I did well at first, marching through the minutiae of my life with resolve. I got a respectable donation up for the Kidney Foundation, or whatever it is called, and they will be here Tuesday.

But in between paring down, I am reading a remarkable book, “All The Light We Cannot See.” It takes place in France during World War II, so it is filled with fear and death, interspersed with love and magic. In other words, it is about anyone’s life.

I put a pot of soup on early in the day and ate it way too early. Then I worked at getting more decluttering done, but I had done the easiest part first. Now I was faced with things I couldn’t get rid of so easily.

So I keep picking up the book and reading more. More about people being faced with severe deprivation, hunger and death. It makes my decluttering look rather ridiculous. I, who have more objects of beauty than I know what to do with, read about how the French people lost so much during the war. The heroine is a little blind girl who has been separated from her father. Blindness develops other qualities in a person, and she is a fascinating and lovable character.

Suddenly I am feeling the pain and loss of not only these characters but of my own. I, too, have lost family. I, too, have known hardship of an emotional nature. The knickknacks I have accumulated do not fill the holes they caused in my emotional body.

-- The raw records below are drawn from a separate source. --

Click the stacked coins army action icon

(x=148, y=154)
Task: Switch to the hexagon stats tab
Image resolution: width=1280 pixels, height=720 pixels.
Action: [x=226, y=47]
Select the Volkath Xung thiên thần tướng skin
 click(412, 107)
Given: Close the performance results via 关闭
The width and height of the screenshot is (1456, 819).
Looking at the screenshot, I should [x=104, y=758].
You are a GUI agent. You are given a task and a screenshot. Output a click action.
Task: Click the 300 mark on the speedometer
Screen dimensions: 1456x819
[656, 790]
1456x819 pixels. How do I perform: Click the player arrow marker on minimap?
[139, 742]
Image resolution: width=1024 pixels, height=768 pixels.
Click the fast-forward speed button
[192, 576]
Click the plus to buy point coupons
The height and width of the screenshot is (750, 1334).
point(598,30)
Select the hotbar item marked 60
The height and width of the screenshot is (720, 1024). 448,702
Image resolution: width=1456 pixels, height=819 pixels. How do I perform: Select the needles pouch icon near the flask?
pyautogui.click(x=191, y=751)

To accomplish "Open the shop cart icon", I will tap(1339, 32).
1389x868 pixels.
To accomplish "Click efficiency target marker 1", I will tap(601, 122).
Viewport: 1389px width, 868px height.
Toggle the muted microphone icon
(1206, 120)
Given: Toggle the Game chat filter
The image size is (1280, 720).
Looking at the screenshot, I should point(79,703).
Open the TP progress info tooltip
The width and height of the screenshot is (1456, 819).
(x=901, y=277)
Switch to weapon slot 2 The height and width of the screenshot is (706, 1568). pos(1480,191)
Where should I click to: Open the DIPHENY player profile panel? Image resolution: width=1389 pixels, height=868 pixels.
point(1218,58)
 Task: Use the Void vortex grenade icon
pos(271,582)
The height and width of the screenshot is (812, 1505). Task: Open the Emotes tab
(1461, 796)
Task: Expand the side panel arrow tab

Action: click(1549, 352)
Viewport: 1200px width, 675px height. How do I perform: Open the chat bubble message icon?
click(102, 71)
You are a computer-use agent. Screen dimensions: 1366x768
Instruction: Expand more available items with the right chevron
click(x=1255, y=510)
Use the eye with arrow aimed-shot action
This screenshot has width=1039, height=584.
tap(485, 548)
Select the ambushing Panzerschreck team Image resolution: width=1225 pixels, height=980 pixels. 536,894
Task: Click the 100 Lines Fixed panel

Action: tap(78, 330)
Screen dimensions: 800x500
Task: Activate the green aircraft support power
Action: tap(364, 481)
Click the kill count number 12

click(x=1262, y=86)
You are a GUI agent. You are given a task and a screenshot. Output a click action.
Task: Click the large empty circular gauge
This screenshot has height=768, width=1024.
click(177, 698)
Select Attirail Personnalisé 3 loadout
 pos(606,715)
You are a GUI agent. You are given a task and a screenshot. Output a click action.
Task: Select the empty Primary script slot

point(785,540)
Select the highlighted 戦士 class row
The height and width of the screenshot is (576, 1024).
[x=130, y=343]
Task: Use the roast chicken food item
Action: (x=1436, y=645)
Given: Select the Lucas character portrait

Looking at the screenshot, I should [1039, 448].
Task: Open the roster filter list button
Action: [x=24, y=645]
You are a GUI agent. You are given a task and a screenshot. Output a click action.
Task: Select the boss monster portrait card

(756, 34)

So I have called it a day on the decluttering. I need to take a walk when it cools down a bit. I will probably finish the book before bedtime. It is one of those books you can’t put down.

Vicki Woodyard

2 Comments

  1. There was something about that book that touched me in a way that few other stories of WWII have- perhaps because it is written from the perspective of two children. I recently read that 70 million people were killed during the second world war, and somehow, that impossible-to-take-in number was brought to life by this book- a story of people doing what we always do- our best to survive with a sometimes surprising resilience in the face of forces well beyond even the illusion of control. I’ve been cleaning out bookshelves, but that one is a keeper I will reread in years to come. It opened my heart. That is the power of a well-told story.